**Activity**
The answer is the full set of records below, transcribed exactly.

Saved data entries
▼

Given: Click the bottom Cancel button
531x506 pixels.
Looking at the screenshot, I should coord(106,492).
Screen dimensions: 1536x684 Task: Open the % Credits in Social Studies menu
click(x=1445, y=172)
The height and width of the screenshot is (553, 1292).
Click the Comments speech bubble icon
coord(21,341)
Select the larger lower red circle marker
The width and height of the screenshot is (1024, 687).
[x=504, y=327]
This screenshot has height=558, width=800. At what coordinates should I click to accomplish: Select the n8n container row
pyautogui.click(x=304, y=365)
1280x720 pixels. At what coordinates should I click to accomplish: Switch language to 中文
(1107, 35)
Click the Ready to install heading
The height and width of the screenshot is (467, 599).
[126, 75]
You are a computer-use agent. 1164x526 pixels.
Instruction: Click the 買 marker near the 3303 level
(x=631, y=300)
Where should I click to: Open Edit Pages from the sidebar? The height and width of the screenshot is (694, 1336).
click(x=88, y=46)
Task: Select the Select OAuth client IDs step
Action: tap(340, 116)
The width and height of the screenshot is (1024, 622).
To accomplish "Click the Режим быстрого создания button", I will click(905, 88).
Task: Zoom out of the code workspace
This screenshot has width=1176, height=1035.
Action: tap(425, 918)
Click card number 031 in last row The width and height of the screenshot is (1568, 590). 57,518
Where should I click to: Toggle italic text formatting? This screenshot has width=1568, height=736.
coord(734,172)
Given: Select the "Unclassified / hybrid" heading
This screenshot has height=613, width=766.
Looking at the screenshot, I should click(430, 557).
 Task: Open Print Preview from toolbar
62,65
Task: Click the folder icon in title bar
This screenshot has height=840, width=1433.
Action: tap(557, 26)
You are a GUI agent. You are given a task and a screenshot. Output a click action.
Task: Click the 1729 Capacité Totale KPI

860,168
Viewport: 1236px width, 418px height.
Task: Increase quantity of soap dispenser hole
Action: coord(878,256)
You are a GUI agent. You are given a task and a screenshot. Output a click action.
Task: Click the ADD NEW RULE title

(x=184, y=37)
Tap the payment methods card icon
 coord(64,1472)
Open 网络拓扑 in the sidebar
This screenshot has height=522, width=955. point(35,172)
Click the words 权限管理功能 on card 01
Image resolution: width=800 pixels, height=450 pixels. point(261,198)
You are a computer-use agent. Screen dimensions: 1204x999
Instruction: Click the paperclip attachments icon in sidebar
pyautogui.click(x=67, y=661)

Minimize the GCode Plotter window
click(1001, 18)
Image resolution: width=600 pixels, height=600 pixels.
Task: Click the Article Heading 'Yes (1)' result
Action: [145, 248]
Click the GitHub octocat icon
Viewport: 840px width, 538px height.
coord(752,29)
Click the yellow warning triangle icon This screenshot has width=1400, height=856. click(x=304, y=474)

▲

**Result below**
Given: Click the bottom Cancel button
531x506 pixels.
Looking at the screenshot, I should coord(106,492).
Screen dimensions: 1536x684 Task: Open the % Credits in Social Studies menu
click(x=1445, y=172)
The height and width of the screenshot is (553, 1292).
Click the Comments speech bubble icon
coord(21,341)
Select the larger lower red circle marker
The width and height of the screenshot is (1024, 687).
[x=504, y=327]
This screenshot has height=558, width=800. At what coordinates should I click to accomplish: Select the n8n container row
pyautogui.click(x=304, y=365)
1280x720 pixels. At what coordinates should I click to accomplish: Switch language to 中文
(1107, 35)
Click the Ready to install heading
The height and width of the screenshot is (467, 599).
[126, 75]
You are a computer-use agent. 1164x526 pixels.
Instruction: Click the 買 marker near the 3303 level
(x=631, y=300)
Where should I click to: Open Edit Pages from the sidebar? The height and width of the screenshot is (694, 1336).
click(x=88, y=46)
Task: Select the Select OAuth client IDs step
Action: tap(340, 116)
The width and height of the screenshot is (1024, 622).
To accomplish "Click the Режим быстрого создания button", I will click(905, 88).
Task: Zoom out of the code workspace
This screenshot has width=1176, height=1035.
Action: tap(425, 918)
Click card number 031 in last row The width and height of the screenshot is (1568, 590). 57,518
Where should I click to: Toggle italic text formatting? This screenshot has width=1568, height=736.
coord(734,172)
Given: Select the "Unclassified / hybrid" heading
This screenshot has height=613, width=766.
Looking at the screenshot, I should click(430, 557).
 Task: Open Print Preview from toolbar
62,65
Task: Click the folder icon in title bar
This screenshot has height=840, width=1433.
Action: tap(557, 26)
You are a GUI agent. You are given a task and a screenshot. Output a click action.
Task: Click the 1729 Capacité Totale KPI

860,168
Viewport: 1236px width, 418px height.
Task: Increase quantity of soap dispenser hole
Action: coord(878,256)
You are a GUI agent. You are given a task and a screenshot. Output a click action.
Task: Click the ADD NEW RULE title

(x=184, y=37)
Tap the payment methods card icon
 coord(64,1472)
Open 网络拓扑 in the sidebar
This screenshot has height=522, width=955. point(35,172)
Click the words 权限管理功能 on card 01
Image resolution: width=800 pixels, height=450 pixels. point(261,198)
You are a computer-use agent. Screen dimensions: 1204x999
Instruction: Click the paperclip attachments icon in sidebar
pyautogui.click(x=67, y=661)

Minimize the GCode Plotter window
click(1001, 18)
Image resolution: width=600 pixels, height=600 pixels.
Task: Click the Article Heading 'Yes (1)' result
Action: [145, 248]
Click the GitHub octocat icon
Viewport: 840px width, 538px height.
coord(752,29)
Click the yellow warning triangle icon This screenshot has width=1400, height=856. click(x=304, y=474)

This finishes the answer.